Desert Island Discs has recently celebrated its 70th birthday. Apparently the classical work most requested is Beethoven’s 9th Symphony and the non-classical piece is Edith Piaf singing what is probably her most famous song: “Non, je ne regrette rien”. We all love to hear that powerful rasping voice singing it and while she does so we let ourselves be carried along by the bravado of the sentiment.
But of course no one in their right mind, and certainly no Christian, really believes what the words imply: that there is nothing in your past life and behaviour which you regret or feel remorse about. Socrates said at his trial: “The unexamined life is not worth living”. To examine your life is to find it wanting. I was thinking of this when I read about the hapless Captain Francesco Schettino, skipper of the doomed cruise ship, the Costa Concordia. Having navigated his ship disastrously close to shore, he then allegedly tripped and fell into a lifeboat, leaving many passengers still on board and a few to drown. Now under house arrest I think he will be experiencing many regrets.

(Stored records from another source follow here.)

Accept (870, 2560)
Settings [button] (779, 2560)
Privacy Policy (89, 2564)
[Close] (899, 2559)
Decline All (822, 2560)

In an article in the Sunday Telegraph last week about the Costa Concordia’s captain, Lord Winston explained at length the physiology of panic. But where does panic end and cowardice begin? Cowardly behaviour is morally flawed and having grown up with stories of the Titanic and Captain Edward Smith’s quite proper decision to go down with his ship, I can’t help thinking that citing panic is not good enough; Captain Schettino is not a hero.
Someone else with regrets will be Fr Massimo Donghi. Having told his parishioners in Besana Brianza, northern Italy that he was going on a week’s spiritual retreat, they later discovered that he had been on the cruise ship too, along with his nephew and elderly mother. They all managed to get into lifeboats. But another priest came up trumps: Fr Lorenzo Pasquotti, parish priest of Santi Lorenzo and Mamiliano on the island of Giglio, near where the ship went aground, spent the night dispensing blankets and hot drinks to survivors brought ashore.
To conclude with a mention of a truly great priest: Fr Gregory Winterton of the Birmingham Oratory, who died, aged 89, on January 18. One of my own regrets (not to mention my many past follies) is that I did not know him personally. I only knew him by repute, largely from the stories of him told me by a friend who, having spent some years in prison in his youth, was instructed in the Faith only last year by Fr Winterton. They were memorable occasions. Already very old and frail, the priest always welcomed this former black sheep with open arms, sometimes giving him instruction literally from his sick bed. “You knew you were in the presence of a holy man,” my friend told me; “He seemed to have kept the innocence of a child and he simply radiated love.” My friend wept when he heard of Fr Winterton’s death; “He was like a father to me and I feel I have lost a father.”